Le sens de l’à-propos, jusqu’au bout. Downton Abbey, la série so British, se terminera, sans doute dans les larmes et la triste joie, le 25 décembre. La sixième et ultime saison a commencé cette semaine en Grande-Bretagne. Même ceux qui ne suivent plus guère les séries selon les moments précis de diffusion conviendront que les chaînes anglaises ont leur génie propre en matière de programmation. Des feuilletons dévoilés judicieusement durant l’été quand le thème s’y prête ou, à l’instar de la rare Sherlock, en pleines fêtes de fin d’année, quand le public visé métabolise ses Réveillons. Downton Abbey se finissant un jour de Noël, c’est aussi brillant et évident que les ingrédients du breakfast pour un être matinal et affamé.

Il y a aura regrets et émois, à l’image de la complicité, l’affection, la stupeur, ou l’agacement parfois, que le public a pu entretenir avec les clans nobiliaire et domestique du château. Modèle de lenteur qualitative, la cinquième saison a introduit, par touches dignes d’un tableau du parc, les éléments de modernité qui pouvaient, peu à peu, percer la carapace de cette aristocratie en 1924: l’affirmation maternelle par-dessus les convenances, le choc des origines religieuses, un encore hypothétique droit à l’oubli pour une faute payée, la soif d’apprendre afin de s’élever socialement… Et en lointaine toile de fond, un premier gouvernement travailliste, déjà agité par des crises.

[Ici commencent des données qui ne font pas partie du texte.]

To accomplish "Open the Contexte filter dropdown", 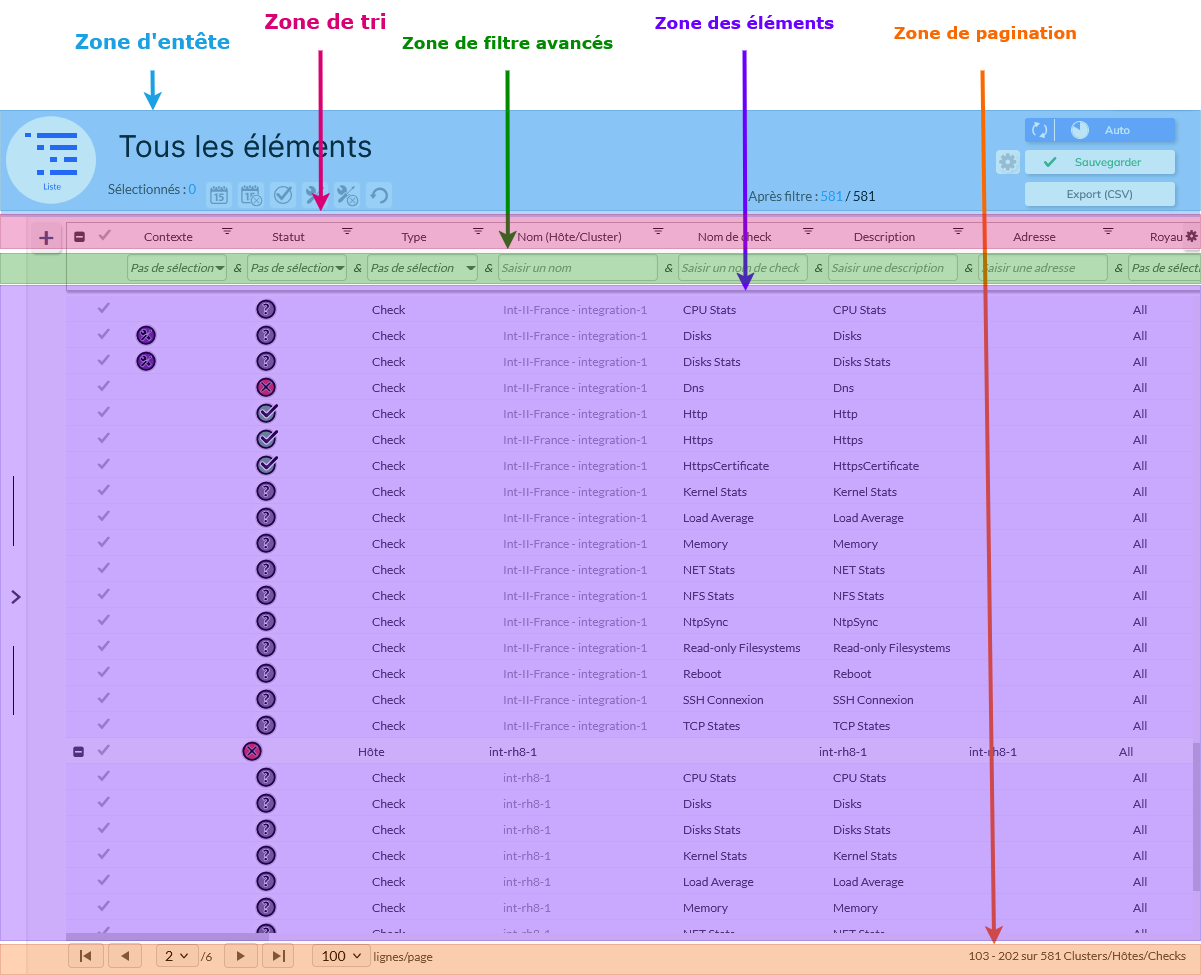I will coord(177,268).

En six saisons, le feuilleton conçu et écrit par lord Julian Fellowes aura atteint, et surtout tenu, une forme de perfection dans son projet, ses péripéties aussi bien que sa forme finale. Cette flamboyante brochette de personnages et d’acteurs a porté haut la notion de saga, au sens noble – et sans jeu de mots pseudo-sociologique.

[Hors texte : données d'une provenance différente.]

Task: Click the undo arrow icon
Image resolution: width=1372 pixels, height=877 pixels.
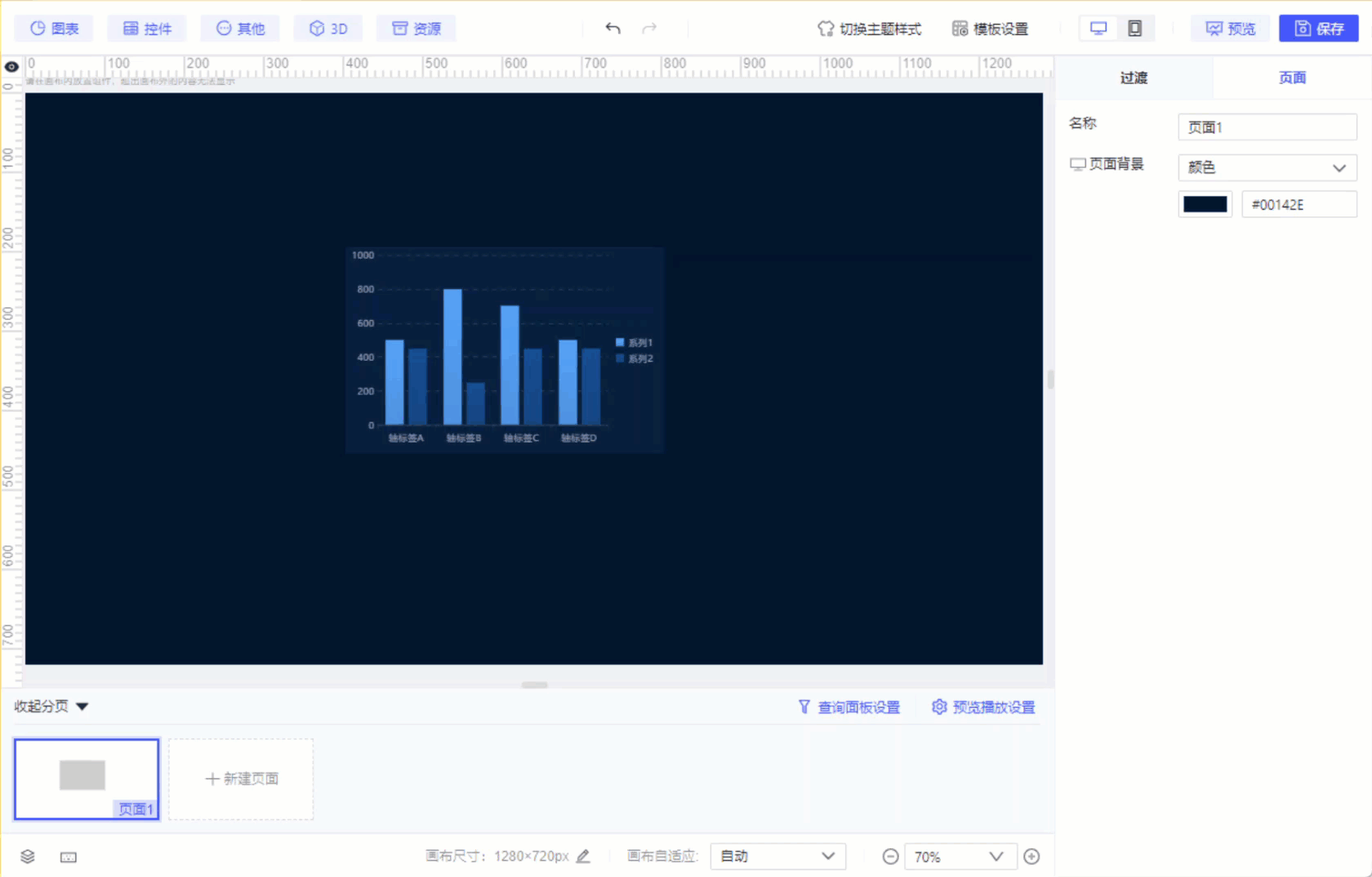Action: point(612,29)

Saga de familles et de destins, en même temps que de couples et de classes. Au fil des ans, l’épisode de Noël, une tradition anglo-saxonne, a pris toujours plus d’importance et de faste dans le déroulement de la série. Le dernier en date a constitué l’archétype du rassemblement final, après les multiples confrontations d’épisode en épisode. Ce pourrait être niais, désuet, gorgé d’apaisements de circonstance et de bons sentiments commandés. Par un miracle de chaque fin de saison, cela ne le fut jamais. On n’en doute pas un instant, ce ne sera pas le cas cette fois encore, la dernière.